- _Source passage_
How can I post data with overlong encoding to test for vulnerabilities?

I recently learned that overlong encodings cause a security risk when not properly validated. From the answer in the previously mentioned post:

For example the character < is usually represented as byte 0x3C, but could also be represented using the overlong UTF-8 sequence 0xC0 0xBC (or even more redundant 3- or 4-byte sequences).

And:

If you take this input and handle it in a Unicode-oblivious byte-based tool, then any character processing step being used in that tool may be evaded.

Meaning that if I use htmlspecialchars on a string that uses overlong encoding, then the output could still contain tags. I also assume that you could post similar characters (like " or ;) which could also be used for SQL injections.

Perhaps it is me, but I believe that this is a security risk relatively few people take into account and even know about. I've been coding for years and am only now finding this out.

Anyway, my question is: what tools can I use to send data with overlong encodings? People who are familiar with this risk: how do you perform tests on websites? I want to POST a bunch of overlong characters to my sites, but I have no idea how to do this.

- _Items_
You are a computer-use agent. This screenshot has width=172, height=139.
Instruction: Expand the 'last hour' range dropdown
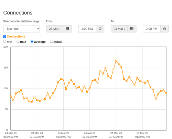click(x=22, y=29)
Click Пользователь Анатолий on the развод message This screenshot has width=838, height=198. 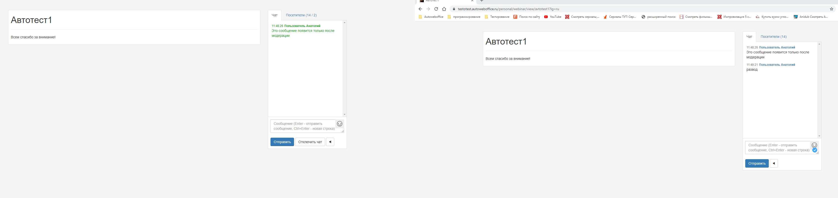click(x=777, y=65)
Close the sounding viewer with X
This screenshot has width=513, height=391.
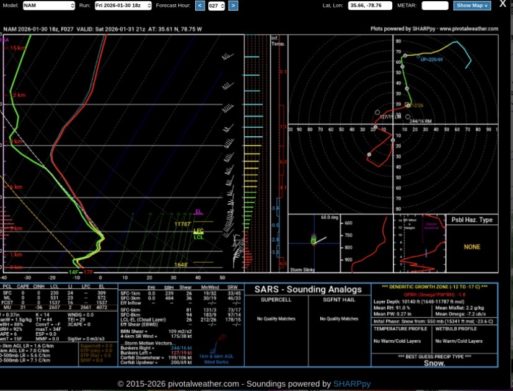[502, 4]
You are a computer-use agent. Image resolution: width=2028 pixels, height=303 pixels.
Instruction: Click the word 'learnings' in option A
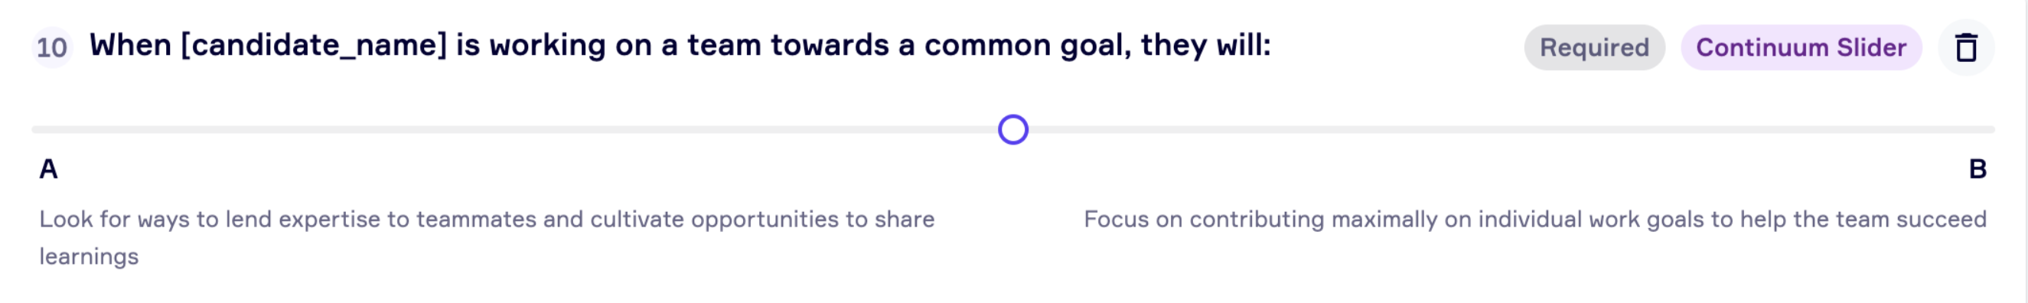pos(89,257)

- _Request_
Decide whether each statement agrees with the forum post on overlong encoding. Answer yes or no for each, and quote the deciding words of the post.
(a) The character < is usually represented as the byte 0x3C.
(b) The writer learned about overlong encodings early in their years of coding.
(c) The writer already knows how to POST overlong characters to their sites.
Nothing in the rows is needed here.

- _Completed task_
(a) Yes: "the character < is usually represented as byte 0x3C"
(b) No: "I've been coding for years and am only now finding this out."
(c) No: "I want to POST a bunch of overlong characters to my sites, but I have no idea how to do this."